- [TASK REQUIREMENTS] Your output should be the lines from the one with "Read (640, 754)" through the last line of the records below, exactly as written, minus the pictures.

- [THE DATA]
<<<<
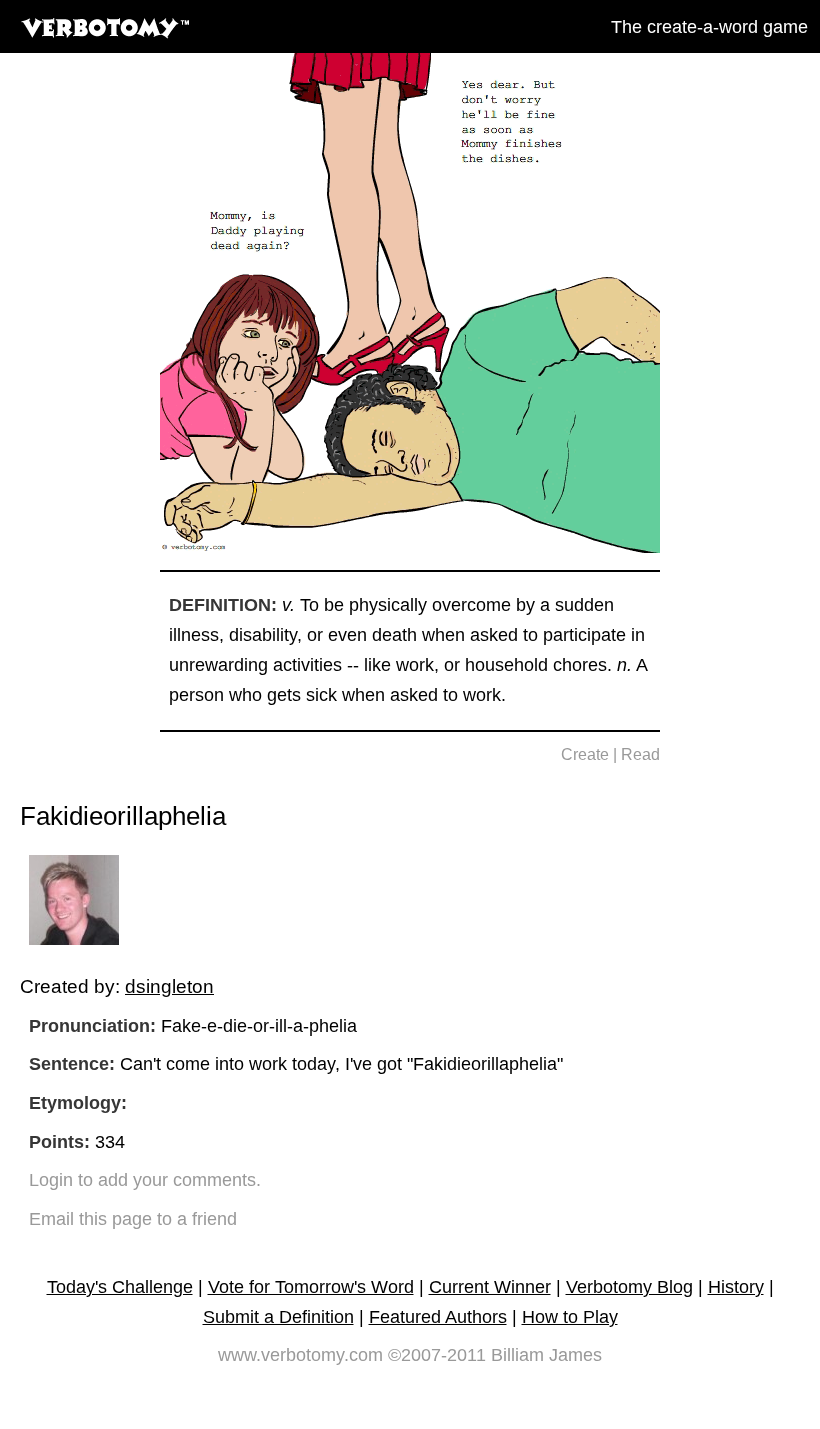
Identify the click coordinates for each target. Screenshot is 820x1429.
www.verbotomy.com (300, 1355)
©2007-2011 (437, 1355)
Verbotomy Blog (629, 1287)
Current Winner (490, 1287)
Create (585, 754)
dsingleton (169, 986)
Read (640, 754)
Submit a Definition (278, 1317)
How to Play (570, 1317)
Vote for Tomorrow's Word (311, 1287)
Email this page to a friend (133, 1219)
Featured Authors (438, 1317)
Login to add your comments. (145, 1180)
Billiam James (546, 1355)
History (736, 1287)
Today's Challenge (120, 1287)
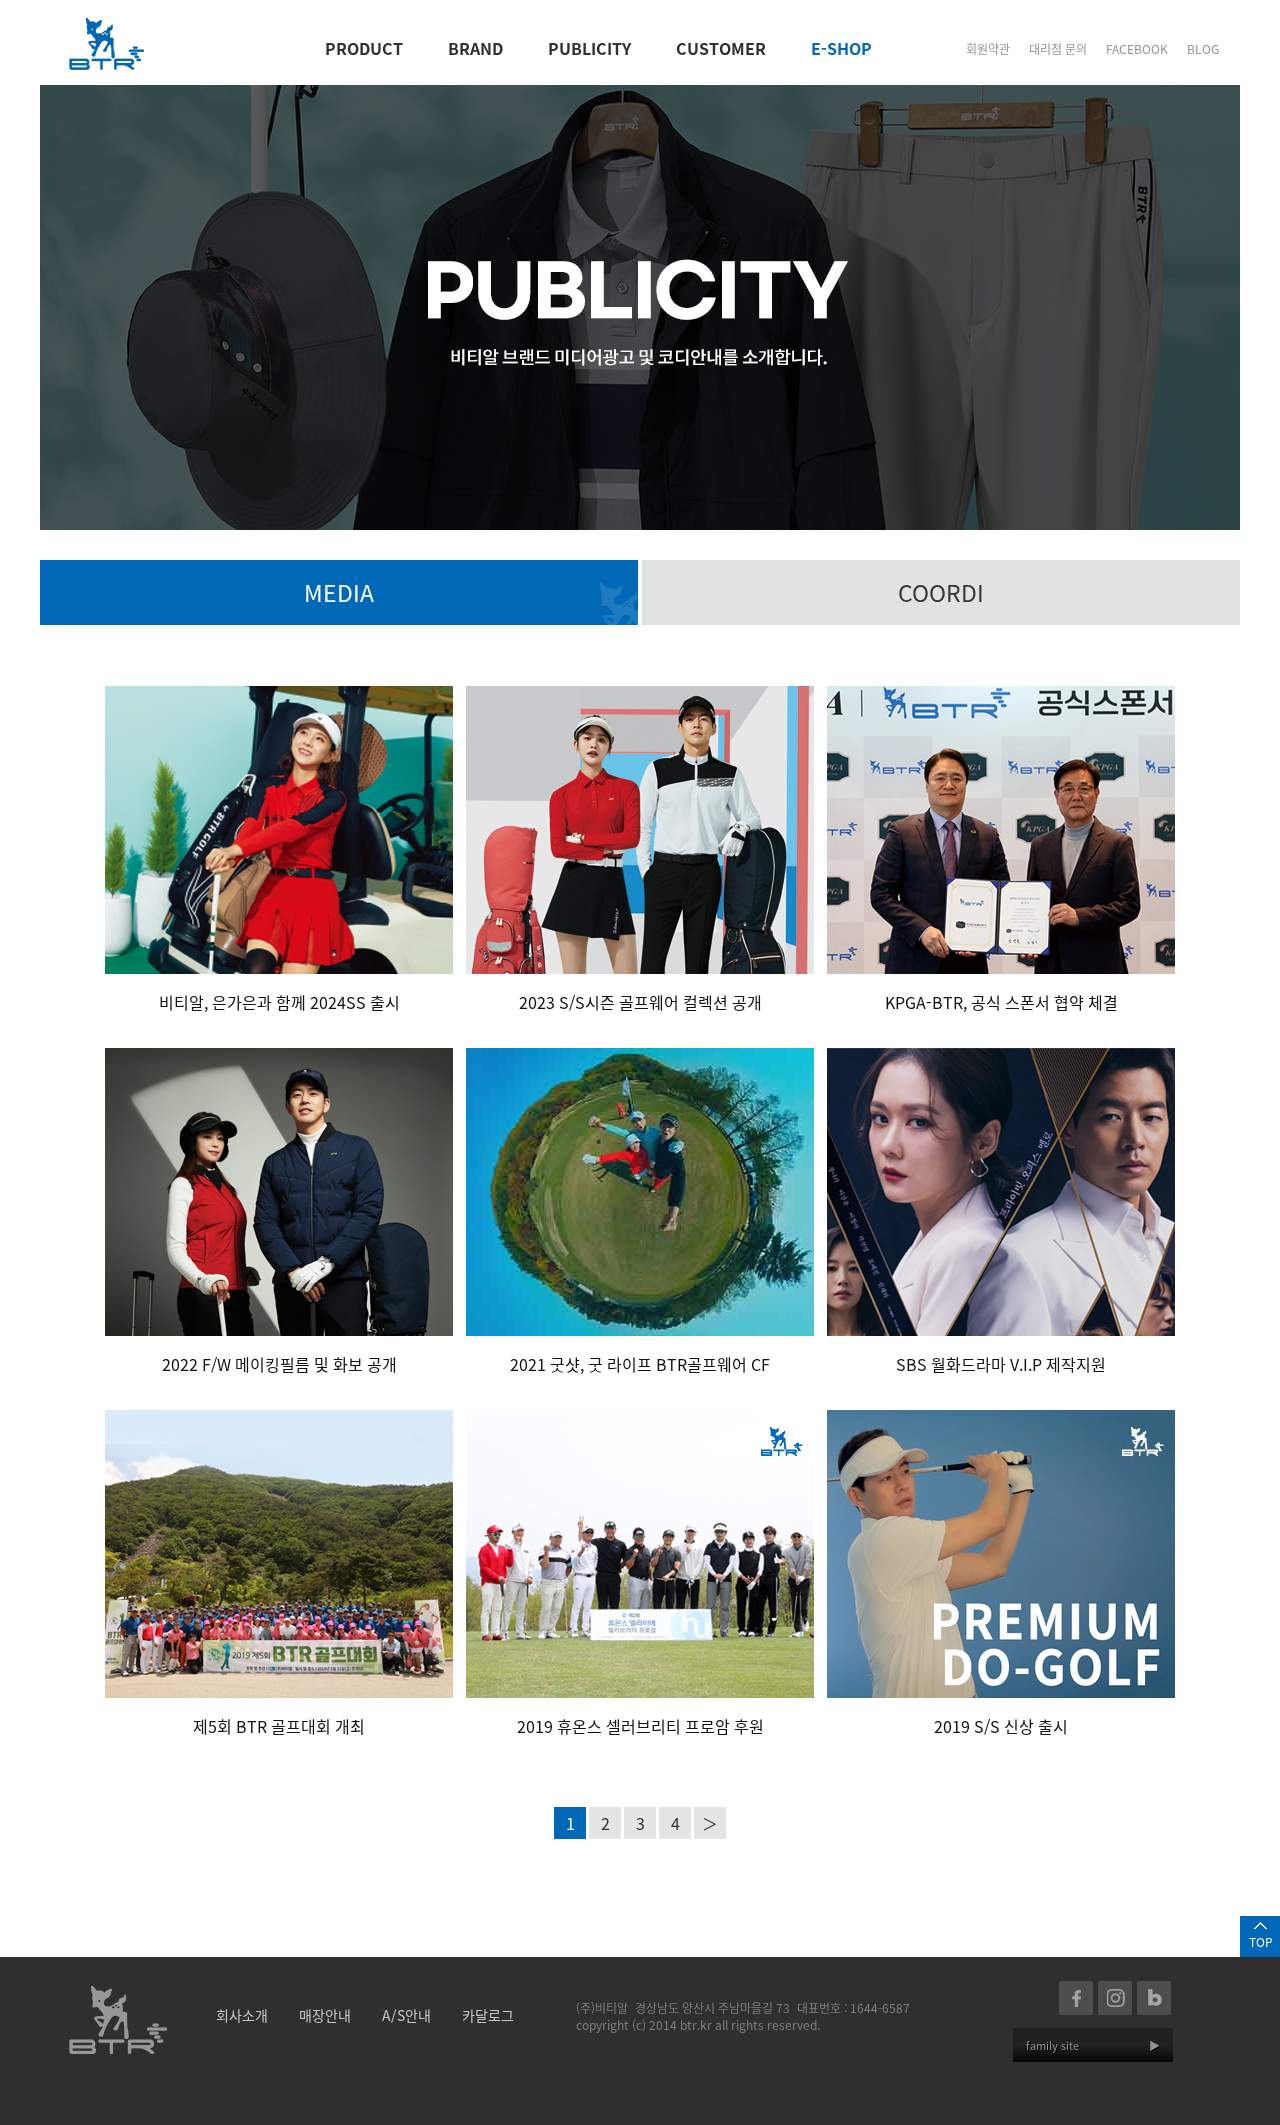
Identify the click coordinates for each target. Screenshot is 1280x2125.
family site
>>>>
- [THE ANSWER]
Read (640, 754)
Submit a Definition (278, 1317)
How to Play (570, 1317)
Vote for Tomorrow's Word (311, 1287)
Email this page to a friend (133, 1219)
Featured Authors (438, 1317)
Login to add your comments. (145, 1180)
Billiam James (546, 1355)
History (736, 1287)
Today's Challenge (120, 1287)
Identify the click coordinates for each target. Screenshot is 1280x2125.
family site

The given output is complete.